**ENTRIES PROVIDED**
▶

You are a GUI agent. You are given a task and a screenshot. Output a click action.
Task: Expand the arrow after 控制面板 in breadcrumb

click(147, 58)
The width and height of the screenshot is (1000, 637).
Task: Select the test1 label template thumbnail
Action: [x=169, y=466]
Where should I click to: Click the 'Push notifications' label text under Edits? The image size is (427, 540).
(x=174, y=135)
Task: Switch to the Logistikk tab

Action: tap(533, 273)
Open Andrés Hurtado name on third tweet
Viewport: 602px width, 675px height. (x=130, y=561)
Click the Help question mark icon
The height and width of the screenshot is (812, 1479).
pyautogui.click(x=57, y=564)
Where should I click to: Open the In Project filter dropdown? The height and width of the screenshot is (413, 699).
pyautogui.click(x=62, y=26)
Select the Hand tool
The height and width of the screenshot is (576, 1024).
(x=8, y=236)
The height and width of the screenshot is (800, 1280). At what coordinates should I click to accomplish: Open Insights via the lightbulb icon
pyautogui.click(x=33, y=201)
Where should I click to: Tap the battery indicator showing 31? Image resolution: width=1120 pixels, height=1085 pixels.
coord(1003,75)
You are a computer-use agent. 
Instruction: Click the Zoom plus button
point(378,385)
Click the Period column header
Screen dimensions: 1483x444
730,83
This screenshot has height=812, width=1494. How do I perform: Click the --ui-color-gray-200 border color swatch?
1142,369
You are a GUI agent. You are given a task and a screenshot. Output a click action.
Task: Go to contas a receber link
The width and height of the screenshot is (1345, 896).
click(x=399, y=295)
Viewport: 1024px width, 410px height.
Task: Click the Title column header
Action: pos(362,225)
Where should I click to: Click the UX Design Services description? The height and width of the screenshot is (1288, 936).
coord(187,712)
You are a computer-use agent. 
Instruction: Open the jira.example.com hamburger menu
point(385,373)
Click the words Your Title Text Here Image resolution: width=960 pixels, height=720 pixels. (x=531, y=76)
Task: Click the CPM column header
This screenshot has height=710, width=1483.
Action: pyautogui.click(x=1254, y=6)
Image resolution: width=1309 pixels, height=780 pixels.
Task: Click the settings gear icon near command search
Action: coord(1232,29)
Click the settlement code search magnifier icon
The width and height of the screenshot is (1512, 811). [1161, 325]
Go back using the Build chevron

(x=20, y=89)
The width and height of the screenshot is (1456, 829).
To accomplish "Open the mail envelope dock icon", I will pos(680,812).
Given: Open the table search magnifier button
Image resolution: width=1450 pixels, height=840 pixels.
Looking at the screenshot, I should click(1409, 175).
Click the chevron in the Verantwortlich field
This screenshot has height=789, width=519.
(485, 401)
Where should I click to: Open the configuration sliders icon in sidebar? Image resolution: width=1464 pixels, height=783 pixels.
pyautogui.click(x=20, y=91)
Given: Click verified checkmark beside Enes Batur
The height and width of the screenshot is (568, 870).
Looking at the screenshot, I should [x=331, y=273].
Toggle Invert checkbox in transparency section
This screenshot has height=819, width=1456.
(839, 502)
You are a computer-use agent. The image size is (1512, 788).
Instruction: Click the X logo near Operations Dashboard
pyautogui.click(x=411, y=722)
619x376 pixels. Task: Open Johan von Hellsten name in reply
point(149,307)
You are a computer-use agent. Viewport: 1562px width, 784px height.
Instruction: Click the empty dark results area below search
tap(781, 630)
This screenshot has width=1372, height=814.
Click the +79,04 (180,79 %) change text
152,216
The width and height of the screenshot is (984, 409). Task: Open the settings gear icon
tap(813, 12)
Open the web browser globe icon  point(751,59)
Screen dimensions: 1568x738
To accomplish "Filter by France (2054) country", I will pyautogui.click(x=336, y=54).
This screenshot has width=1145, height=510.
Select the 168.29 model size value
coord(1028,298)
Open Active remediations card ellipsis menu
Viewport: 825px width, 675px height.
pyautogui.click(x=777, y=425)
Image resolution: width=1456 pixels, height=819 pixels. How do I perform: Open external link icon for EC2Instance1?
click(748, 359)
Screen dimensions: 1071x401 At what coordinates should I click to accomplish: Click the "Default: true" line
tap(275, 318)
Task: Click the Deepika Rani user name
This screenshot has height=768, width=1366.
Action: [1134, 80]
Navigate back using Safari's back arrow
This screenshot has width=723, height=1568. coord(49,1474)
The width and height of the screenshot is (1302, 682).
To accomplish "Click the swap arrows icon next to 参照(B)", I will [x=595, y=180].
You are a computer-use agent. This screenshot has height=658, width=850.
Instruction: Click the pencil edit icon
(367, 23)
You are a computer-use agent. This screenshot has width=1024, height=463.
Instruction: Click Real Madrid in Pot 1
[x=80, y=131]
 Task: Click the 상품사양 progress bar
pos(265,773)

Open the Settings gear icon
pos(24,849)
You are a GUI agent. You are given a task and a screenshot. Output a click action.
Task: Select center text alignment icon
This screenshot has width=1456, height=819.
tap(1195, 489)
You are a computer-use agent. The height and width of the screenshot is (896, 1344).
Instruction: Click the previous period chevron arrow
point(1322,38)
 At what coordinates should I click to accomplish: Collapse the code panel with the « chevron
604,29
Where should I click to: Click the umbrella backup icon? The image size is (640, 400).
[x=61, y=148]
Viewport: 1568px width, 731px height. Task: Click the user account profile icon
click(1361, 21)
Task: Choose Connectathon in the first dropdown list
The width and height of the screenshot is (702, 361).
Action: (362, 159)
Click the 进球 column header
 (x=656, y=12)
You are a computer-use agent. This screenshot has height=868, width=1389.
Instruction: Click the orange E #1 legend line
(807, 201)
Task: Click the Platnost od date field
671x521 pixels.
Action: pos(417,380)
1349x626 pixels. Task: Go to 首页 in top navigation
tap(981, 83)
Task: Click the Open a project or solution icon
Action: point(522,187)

◀

**AIM**
Copy the entries from the line with "At what coordinates should I click to accomplish: Collapse" to the line with "(x=656, y=12)", keeping every character as it stands.

**FULL ANSWER**
 At what coordinates should I click to accomplish: Collapse the code panel with the « chevron
604,29
Where should I click to: Click the umbrella backup icon? The image size is (640, 400).
[x=61, y=148]
Viewport: 1568px width, 731px height. Task: Click the user account profile icon
click(1361, 21)
Task: Choose Connectathon in the first dropdown list
The width and height of the screenshot is (702, 361).
Action: (362, 159)
Click the 进球 column header
 (x=656, y=12)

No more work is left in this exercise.